### Source data

%%

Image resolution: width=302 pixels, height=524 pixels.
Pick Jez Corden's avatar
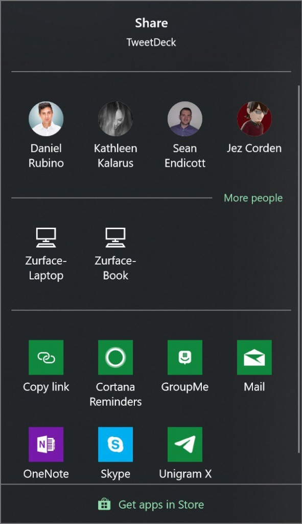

%%
%%

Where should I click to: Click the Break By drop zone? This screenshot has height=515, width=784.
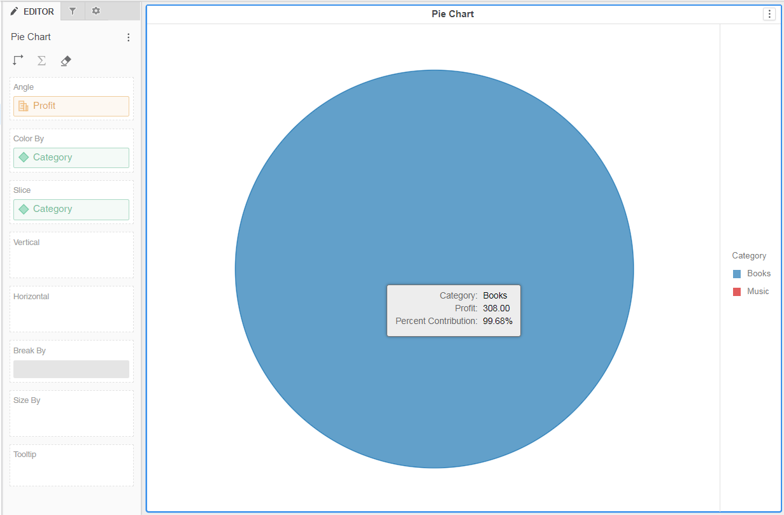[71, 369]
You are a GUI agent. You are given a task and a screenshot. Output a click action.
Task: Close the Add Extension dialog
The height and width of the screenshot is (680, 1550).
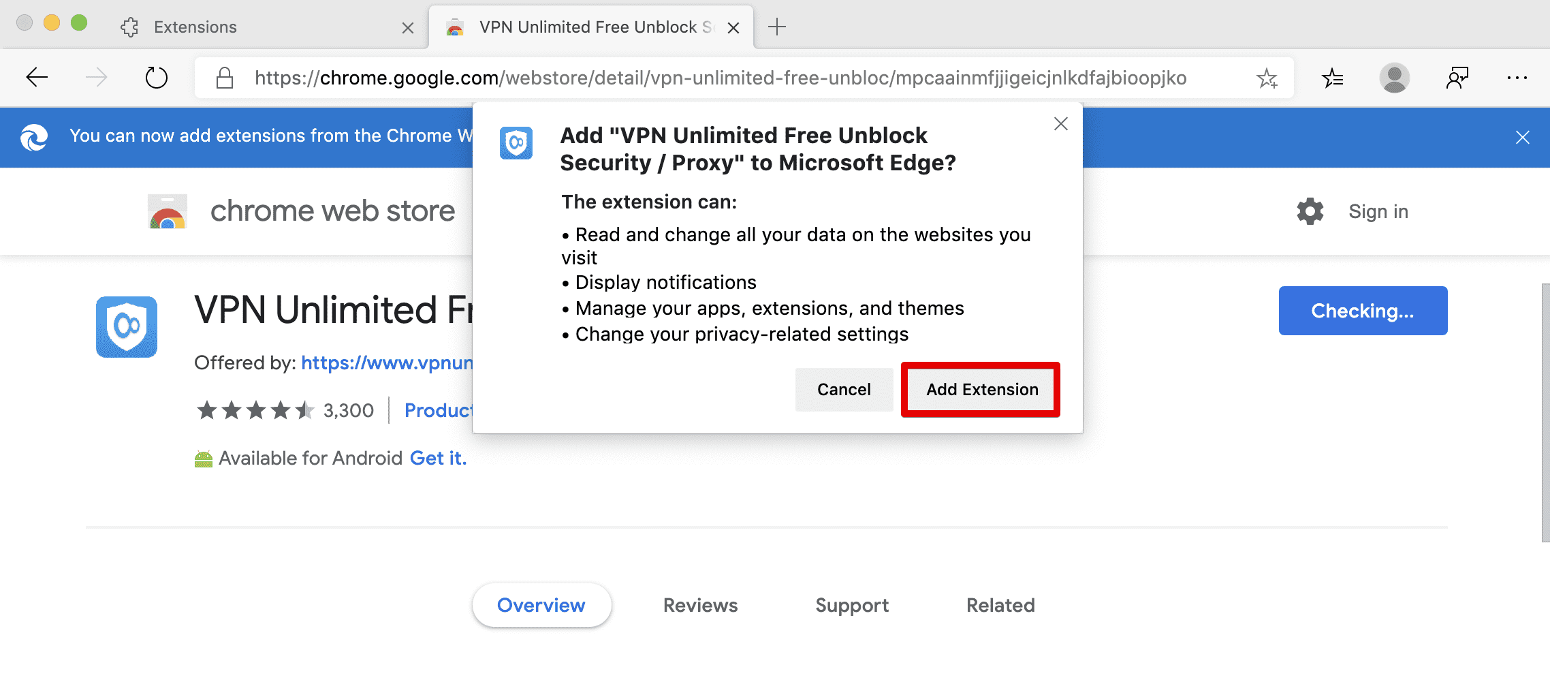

%%
%%

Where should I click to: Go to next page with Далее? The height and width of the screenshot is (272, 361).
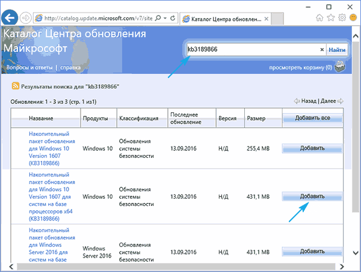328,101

%%

### Work to complete
Print again the lines of the entries above that fall between the line holding "Image resolution: width=302" and the line holding "Pick Jez Corden's avatar", inclusive, exactly as they stand.

### Result
Image resolution: width=302 pixels, height=524 pixels.
Pick Jez Corden's avatar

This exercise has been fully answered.